Anak tantrum, malas makan, tidak mau tidur—diperlukan kesabaran luar biasa dan siasat jitu bagi orang tua untuk menghadapi keseharian anak-anak yang super dinamis.

Beberapa waktu lalu, Gubernur Jawa Barat, Kang Dedi Mulyadi (KDM), mengunggah pesan video di akun Instagram yang ditujukan kepada anak-anak kecil.

KDM menyampaikan, dengan gaya dan bahasa kebapakan, bahwa anak-anak yang tidak disiplin—susah tidur, tidak mau makan, malas bangun pagi, menolak berangkat sekolah—akan "didatangi" atau “dijemput” olehnya.

Jika tidak mau “dijemput”, anak-anak harus patuh dan menuruti orang tua mereka.

“Dijemput Pak Gubernur” dalam konteks ini banyak diartikan oleh anak-anak sebagai ancaman bahwa mereka akan ditegur atau dimarahi oleh KDM.

Video KDM ini kemudian banyak dipertontonkan oleh orang tua kepada anak-anak mereka.
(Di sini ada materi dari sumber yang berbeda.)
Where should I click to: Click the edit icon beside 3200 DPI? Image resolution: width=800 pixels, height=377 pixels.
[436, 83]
Tujuannya tak lain untuk menakut-nakuti agar mereka patuh pada orang tua.

Tak sedikit anak yang melihat video tersebut dibuat menangis, merasa takut dan panik, sehingga bergegas mengucap janji pada orang tua mereka untuk rajin bangun pagi dan mandi.

Bagaimana pendekatan di atas diposisikan dalam dunia pengasuhan anak di masa kini?
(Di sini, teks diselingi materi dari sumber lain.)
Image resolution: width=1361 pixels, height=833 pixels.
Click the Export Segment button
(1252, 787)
“Pola pengasuhan ini bisa disebut fear-based parenting—gaya parenting otoriter yang hanya melibatkan komunikasi satu arah, dari orang tua saja. Apa yang diinginkan orang tua harus dijalankan dan diikuti, anak tidak bisa bernegoisasi," ujar psikolog anak, remaja dan keluarga Sani Budiantini yang juga direktur Lembaga Psikologi Daya Insani berbasis di Jakarta Selatan.

“Sering kali, pola asuh ini menakutkan bagi anak, karena disertai hukuman dan ancaman agar anak-anak mengikuti kemauan orangtua," lanjut Sani.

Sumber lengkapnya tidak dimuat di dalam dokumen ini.